[Pixel coordinate grounding data]
%%

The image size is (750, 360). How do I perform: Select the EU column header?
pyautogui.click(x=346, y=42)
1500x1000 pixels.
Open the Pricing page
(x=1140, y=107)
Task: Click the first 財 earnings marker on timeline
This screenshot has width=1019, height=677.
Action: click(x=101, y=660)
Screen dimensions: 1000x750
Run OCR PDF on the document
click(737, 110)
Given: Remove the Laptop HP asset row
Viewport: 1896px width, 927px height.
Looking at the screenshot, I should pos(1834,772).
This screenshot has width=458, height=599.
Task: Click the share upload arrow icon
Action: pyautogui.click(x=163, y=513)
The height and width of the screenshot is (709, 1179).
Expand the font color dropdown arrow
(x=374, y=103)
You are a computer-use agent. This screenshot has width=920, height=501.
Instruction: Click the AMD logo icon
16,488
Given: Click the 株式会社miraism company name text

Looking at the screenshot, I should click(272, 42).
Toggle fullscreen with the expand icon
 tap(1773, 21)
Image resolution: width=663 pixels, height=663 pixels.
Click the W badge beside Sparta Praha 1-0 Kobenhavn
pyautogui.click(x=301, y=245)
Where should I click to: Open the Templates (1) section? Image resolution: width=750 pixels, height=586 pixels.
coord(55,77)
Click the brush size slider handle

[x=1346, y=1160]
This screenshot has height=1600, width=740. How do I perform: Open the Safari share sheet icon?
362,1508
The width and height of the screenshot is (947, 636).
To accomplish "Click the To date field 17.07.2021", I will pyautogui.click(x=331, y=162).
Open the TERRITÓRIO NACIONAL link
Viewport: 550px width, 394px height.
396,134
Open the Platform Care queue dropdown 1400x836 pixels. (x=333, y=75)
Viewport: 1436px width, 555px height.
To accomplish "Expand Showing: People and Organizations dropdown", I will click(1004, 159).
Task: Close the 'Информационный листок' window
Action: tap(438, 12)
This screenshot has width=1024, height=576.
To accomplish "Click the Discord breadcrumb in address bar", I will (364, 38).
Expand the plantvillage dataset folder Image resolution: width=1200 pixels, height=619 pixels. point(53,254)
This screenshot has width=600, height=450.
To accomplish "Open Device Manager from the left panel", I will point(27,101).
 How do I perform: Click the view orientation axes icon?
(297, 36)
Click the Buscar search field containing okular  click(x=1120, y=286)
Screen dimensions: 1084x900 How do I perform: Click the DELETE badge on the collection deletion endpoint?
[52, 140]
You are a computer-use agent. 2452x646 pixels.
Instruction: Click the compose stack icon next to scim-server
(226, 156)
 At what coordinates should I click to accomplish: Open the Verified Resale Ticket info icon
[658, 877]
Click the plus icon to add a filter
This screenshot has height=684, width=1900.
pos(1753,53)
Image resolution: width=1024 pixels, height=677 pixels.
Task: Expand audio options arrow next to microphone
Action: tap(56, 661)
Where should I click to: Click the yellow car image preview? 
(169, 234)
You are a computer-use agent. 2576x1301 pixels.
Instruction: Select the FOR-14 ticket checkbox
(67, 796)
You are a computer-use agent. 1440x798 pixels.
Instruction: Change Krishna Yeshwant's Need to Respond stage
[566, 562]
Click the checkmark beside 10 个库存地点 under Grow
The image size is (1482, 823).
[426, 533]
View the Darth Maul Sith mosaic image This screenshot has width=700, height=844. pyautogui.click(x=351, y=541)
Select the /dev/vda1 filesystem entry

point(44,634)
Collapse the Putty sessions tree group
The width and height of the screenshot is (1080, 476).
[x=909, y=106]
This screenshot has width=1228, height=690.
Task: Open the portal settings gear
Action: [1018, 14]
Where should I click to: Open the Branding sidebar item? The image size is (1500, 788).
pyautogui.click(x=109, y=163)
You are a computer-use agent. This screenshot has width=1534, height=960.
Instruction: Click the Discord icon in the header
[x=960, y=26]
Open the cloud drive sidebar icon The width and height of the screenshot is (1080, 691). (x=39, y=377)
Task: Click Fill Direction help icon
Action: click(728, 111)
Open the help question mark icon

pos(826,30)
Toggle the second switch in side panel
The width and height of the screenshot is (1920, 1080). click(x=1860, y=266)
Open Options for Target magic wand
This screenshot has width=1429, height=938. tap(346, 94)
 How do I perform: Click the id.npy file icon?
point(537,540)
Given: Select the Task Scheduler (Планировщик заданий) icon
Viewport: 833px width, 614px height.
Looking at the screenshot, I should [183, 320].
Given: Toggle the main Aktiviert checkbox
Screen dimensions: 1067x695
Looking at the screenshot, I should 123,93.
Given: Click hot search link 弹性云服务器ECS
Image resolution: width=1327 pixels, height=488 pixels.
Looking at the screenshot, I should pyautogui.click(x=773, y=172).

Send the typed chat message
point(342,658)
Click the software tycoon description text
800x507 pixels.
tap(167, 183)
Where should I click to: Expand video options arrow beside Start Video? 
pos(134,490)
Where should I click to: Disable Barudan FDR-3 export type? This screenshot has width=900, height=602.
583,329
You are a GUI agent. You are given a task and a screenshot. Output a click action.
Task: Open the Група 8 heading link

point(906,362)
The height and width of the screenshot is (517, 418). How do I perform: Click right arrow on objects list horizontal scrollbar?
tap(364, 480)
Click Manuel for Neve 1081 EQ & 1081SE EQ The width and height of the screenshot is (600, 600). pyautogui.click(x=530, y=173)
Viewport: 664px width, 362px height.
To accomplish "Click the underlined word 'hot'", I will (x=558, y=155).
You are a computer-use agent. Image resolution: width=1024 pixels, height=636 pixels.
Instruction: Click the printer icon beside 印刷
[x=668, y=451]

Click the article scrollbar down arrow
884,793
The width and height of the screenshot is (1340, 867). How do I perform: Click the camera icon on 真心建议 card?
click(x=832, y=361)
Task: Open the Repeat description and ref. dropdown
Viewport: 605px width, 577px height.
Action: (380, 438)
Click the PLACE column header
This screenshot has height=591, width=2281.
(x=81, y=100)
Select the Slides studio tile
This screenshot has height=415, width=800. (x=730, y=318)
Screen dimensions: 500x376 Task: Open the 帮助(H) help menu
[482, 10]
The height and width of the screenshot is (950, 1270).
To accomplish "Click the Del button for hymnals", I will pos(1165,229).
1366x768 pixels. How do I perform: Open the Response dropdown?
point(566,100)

%%

* WHAT TO PRODUCE
Output the complete data exactly as written.

* EXERCISE ANSWER
The image size is (750, 360). How do I perform: Select the EU column header?
pyautogui.click(x=346, y=42)
1500x1000 pixels.
Open the Pricing page
(x=1140, y=107)
Task: Click the first 財 earnings marker on timeline
This screenshot has width=1019, height=677.
Action: click(x=101, y=660)
Screen dimensions: 1000x750
Run OCR PDF on the document
click(737, 110)
Given: Remove the Laptop HP asset row
Viewport: 1896px width, 927px height.
Looking at the screenshot, I should pos(1834,772).
This screenshot has width=458, height=599.
Task: Click the share upload arrow icon
Action: pyautogui.click(x=163, y=513)
The height and width of the screenshot is (709, 1179).
Expand the font color dropdown arrow
(x=374, y=103)
You are a computer-use agent. This screenshot has width=920, height=501.
Instruction: Click the AMD logo icon
16,488
Given: Click the 株式会社miraism company name text

Looking at the screenshot, I should click(272, 42).
Toggle fullscreen with the expand icon
 tap(1773, 21)
Image resolution: width=663 pixels, height=663 pixels.
Click the W badge beside Sparta Praha 1-0 Kobenhavn
pyautogui.click(x=301, y=245)
Where should I click to: Open the Templates (1) section? Image resolution: width=750 pixels, height=586 pixels.
coord(55,77)
Click the brush size slider handle

[x=1346, y=1160]
This screenshot has height=1600, width=740. How do I perform: Open the Safari share sheet icon?
362,1508
The width and height of the screenshot is (947, 636).
To accomplish "Click the To date field 17.07.2021", I will pyautogui.click(x=331, y=162).
Open the TERRITÓRIO NACIONAL link
Viewport: 550px width, 394px height.
396,134
Open the Platform Care queue dropdown 1400x836 pixels. (x=333, y=75)
Viewport: 1436px width, 555px height.
To accomplish "Expand Showing: People and Organizations dropdown", I will click(1004, 159).
Task: Close the 'Информационный листок' window
Action: tap(438, 12)
This screenshot has width=1024, height=576.
To accomplish "Click the Discord breadcrumb in address bar", I will (364, 38).
Expand the plantvillage dataset folder Image resolution: width=1200 pixels, height=619 pixels. point(53,254)
This screenshot has width=600, height=450.
To accomplish "Open Device Manager from the left panel", I will point(27,101).
 How do I perform: Click the view orientation axes icon?
(297, 36)
Click the Buscar search field containing okular  click(x=1120, y=286)
Screen dimensions: 1084x900 How do I perform: Click the DELETE badge on the collection deletion endpoint?
[52, 140]
You are a computer-use agent. 2452x646 pixels.
Instruction: Click the compose stack icon next to scim-server
(226, 156)
 At what coordinates should I click to accomplish: Open the Verified Resale Ticket info icon
[658, 877]
Click the plus icon to add a filter
This screenshot has height=684, width=1900.
pos(1753,53)
Image resolution: width=1024 pixels, height=677 pixels.
Task: Expand audio options arrow next to microphone
Action: tap(56, 661)
Where should I click to: Click the yellow car image preview? 
(169, 234)
You are a computer-use agent. 2576x1301 pixels.
Instruction: Select the FOR-14 ticket checkbox
(67, 796)
You are a computer-use agent. 1440x798 pixels.
Instruction: Change Krishna Yeshwant's Need to Respond stage
[566, 562]
Click the checkmark beside 10 个库存地点 under Grow
The image size is (1482, 823).
[426, 533]
View the Darth Maul Sith mosaic image This screenshot has width=700, height=844. pyautogui.click(x=351, y=541)
Select the /dev/vda1 filesystem entry

point(44,634)
Collapse the Putty sessions tree group
The width and height of the screenshot is (1080, 476).
[x=909, y=106]
This screenshot has width=1228, height=690.
Task: Open the portal settings gear
Action: [1018, 14]
Where should I click to: Open the Branding sidebar item? The image size is (1500, 788).
pyautogui.click(x=109, y=163)
You are a computer-use agent. This screenshot has width=1534, height=960.
Instruction: Click the Discord icon in the header
[x=960, y=26]
Open the cloud drive sidebar icon The width and height of the screenshot is (1080, 691). (x=39, y=377)
Task: Click Fill Direction help icon
Action: click(728, 111)
Open the help question mark icon

pos(826,30)
Toggle the second switch in side panel
The width and height of the screenshot is (1920, 1080). click(x=1860, y=266)
Open Options for Target magic wand
This screenshot has width=1429, height=938. tap(346, 94)
 How do I perform: Click the id.npy file icon?
point(537,540)
Given: Select the Task Scheduler (Планировщик заданий) icon
Viewport: 833px width, 614px height.
Looking at the screenshot, I should [183, 320].
Given: Toggle the main Aktiviert checkbox
Screen dimensions: 1067x695
Looking at the screenshot, I should 123,93.
Given: Click hot search link 弹性云服务器ECS
Image resolution: width=1327 pixels, height=488 pixels.
Looking at the screenshot, I should pyautogui.click(x=773, y=172).

Send the typed chat message
point(342,658)
Click the software tycoon description text
800x507 pixels.
tap(167, 183)
Where should I click to: Expand video options arrow beside Start Video? 
pos(134,490)
Where should I click to: Disable Barudan FDR-3 export type? This screenshot has width=900, height=602.
583,329
You are a GUI agent. You are given a task and a screenshot. Output a click action.
Task: Open the Група 8 heading link

point(906,362)
The height and width of the screenshot is (517, 418). How do I perform: Click right arrow on objects list horizontal scrollbar?
tap(364, 480)
Click Manuel for Neve 1081 EQ & 1081SE EQ The width and height of the screenshot is (600, 600). pyautogui.click(x=530, y=173)
Viewport: 664px width, 362px height.
To accomplish "Click the underlined word 'hot'", I will (x=558, y=155).
You are a computer-use agent. Image resolution: width=1024 pixels, height=636 pixels.
Instruction: Click the printer icon beside 印刷
[x=668, y=451]

Click the article scrollbar down arrow
884,793
The width and height of the screenshot is (1340, 867). How do I perform: Click the camera icon on 真心建议 card?
click(x=832, y=361)
Task: Open the Repeat description and ref. dropdown
Viewport: 605px width, 577px height.
Action: (380, 438)
Click the PLACE column header
This screenshot has height=591, width=2281.
(x=81, y=100)
Select the Slides studio tile
This screenshot has height=415, width=800. (x=730, y=318)
Screen dimensions: 500x376 Task: Open the 帮助(H) help menu
[482, 10]
The height and width of the screenshot is (950, 1270).
To accomplish "Click the Del button for hymnals", I will pos(1165,229).
1366x768 pixels. How do I perform: Open the Response dropdown?
point(566,100)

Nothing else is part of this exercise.